We are all more savvy now with technology - countless studies on how in B2B or B2C folks will go online to research what they want. If they create interest in the research process they will reach out as the next step.

Anyone with a business web site needs to have the analytics platform to know who is visiting, where they looked, how long they stayed, and where they went next. I know its available as I have received emails from white papers I downloaded without registering.

Thanks - Fred

Julie Hunt

Hi Fred – thanks very much for the kind words. I think your point about disappointing white paper content is a good one: it cannot be stressed enough that high quality content is the key to engaging potential customers.

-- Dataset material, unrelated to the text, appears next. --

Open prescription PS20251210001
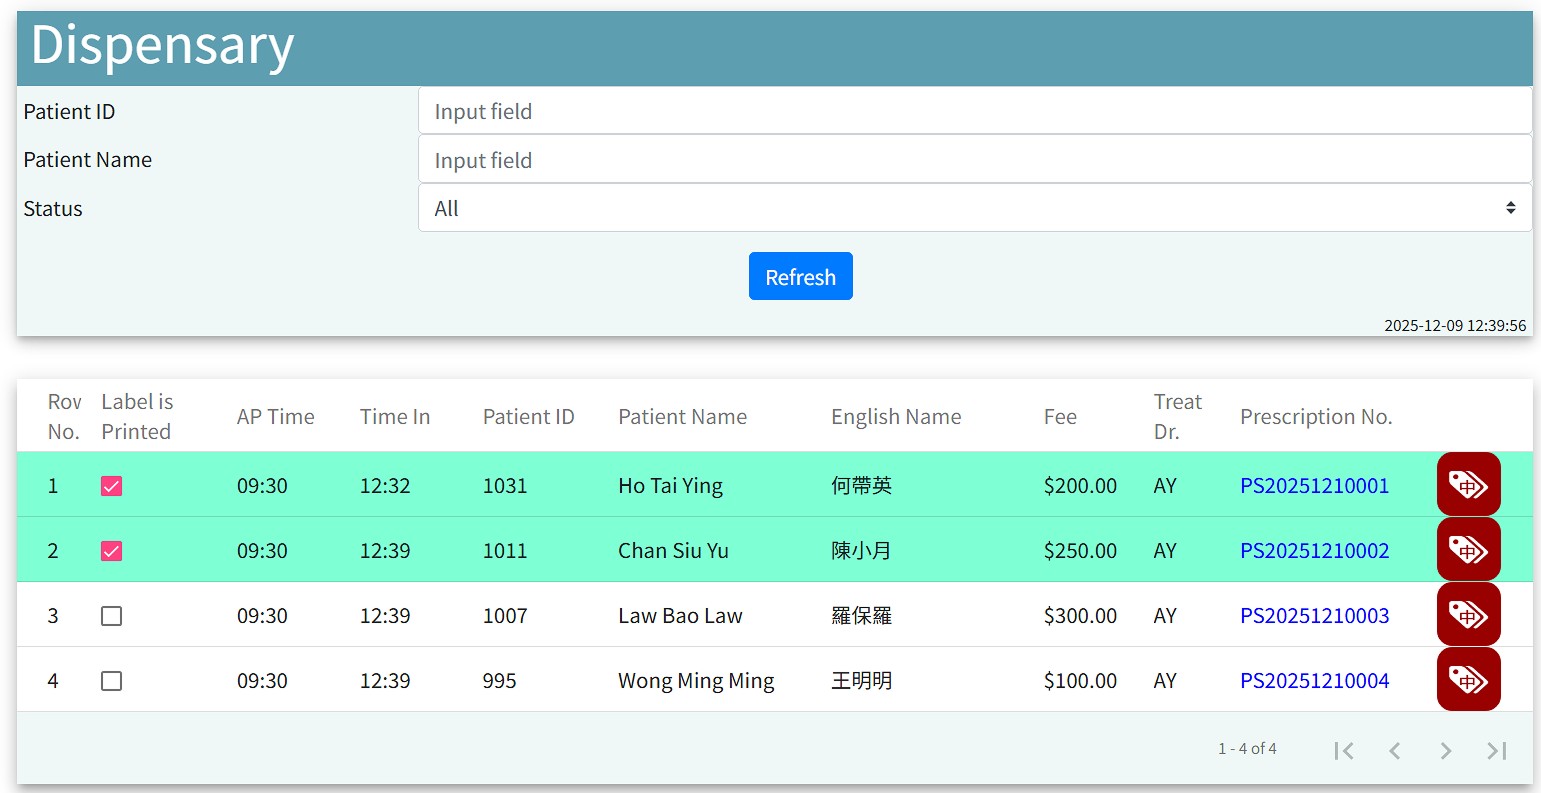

Yes, most customers know how to research and really do want to be the ones to decide if they contact a particular company or not. So while analytics can identify visitors to websites, I’m not so sure that sending an email is the next best action on the part of the company, unless the company is offering further services of interest to the visitor. If the only purpose of the email is old school sales contact then the company will not accomplish anything. Emails instead could be used to invite visitors to join communities, point out other sites where discussions of interest are taking place, provide other content, and so on.

Cheers,
Julie

Ellen Finkelstein

I have a white paper with links to free and paid products (with a discount code) at the end. My experience is that people rarely use those links. Here's the issue: I know I would get more downloads without registration, but the point is how many people buy? It might be better to get fewer downloads from people who are interested enough to give their contact information than more downloads from people who are less interested.

Any research like that?

Julie Hunt

Hi Ellen, I appreciate your taking time to read my article.

My approach to content marketing here is geared towards B2B software vendors, so it's not quite your use case. I haven't run across research that would fit your needs exactly.

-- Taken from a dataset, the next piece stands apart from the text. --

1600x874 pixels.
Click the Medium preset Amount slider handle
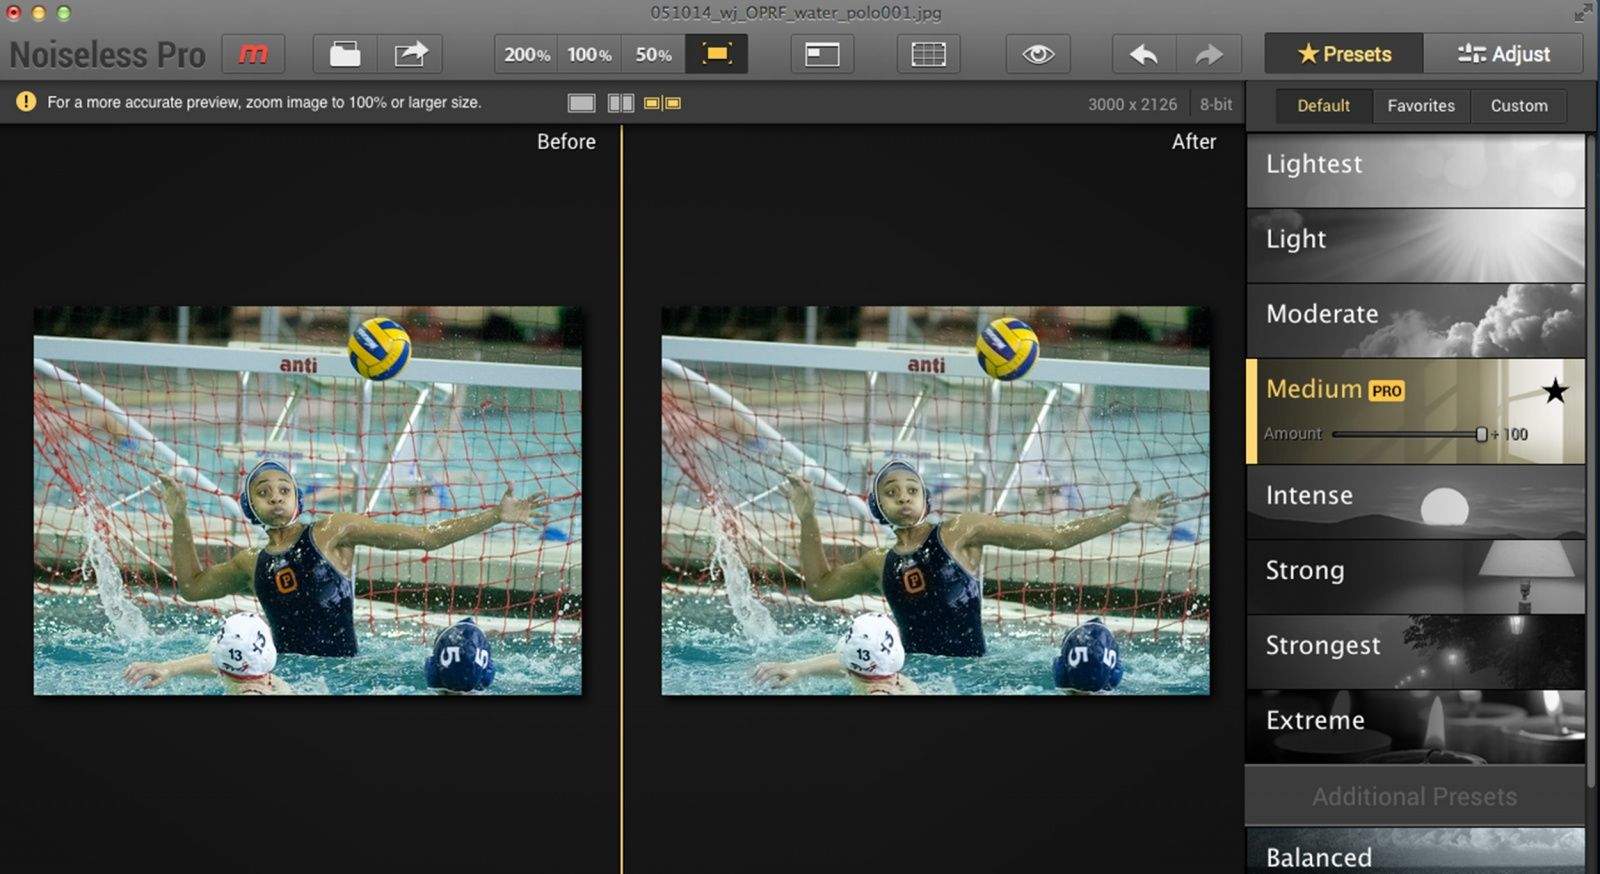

Have you considered engaging prospective customers in other ways, such as Twitter chats or community forums hosted on other sites for your areas of expertise?

-- Julie

Michael Wilson

Julie,

Well done. I am a firm believer in the power of information. When I was with HostBridge Technology, we used white papers to drive almost all our conversations. Our white papers were some of the best-performing on TechTarget and ebizQ due to a balance of technical and business content and an effort to educate rather than sell. We made sure our white papers provided valuable content that readers could use even if they went with a competitive solution.

Hiding white papers behind a registration also robs vendors of the benefits of having their valuable content be captured by search engines. White papers are a huge benefit for SEO because of the number of relevant terms included and the immense opportunity for having partners, bloggers, or anyone else cross-link to it.

Plus, they are a great source for follow-on marketing. For example, RichRelevance currently has a white paper on The Path to Personalization that also drove a collaborative webinar with Forrester. Not to mention the fact that many times a white paper can be broken into smaller chunks and made palatable as blog posts. Sort of like serializing the content and then pulling it all together as a whole.

Good stuff,
Michael

Julie Hunt

Hello Michael - really good to hear from you! Thanks very much for the kind words.

You make a lot of great points in your comment - I appreciate your stopping by and sharing!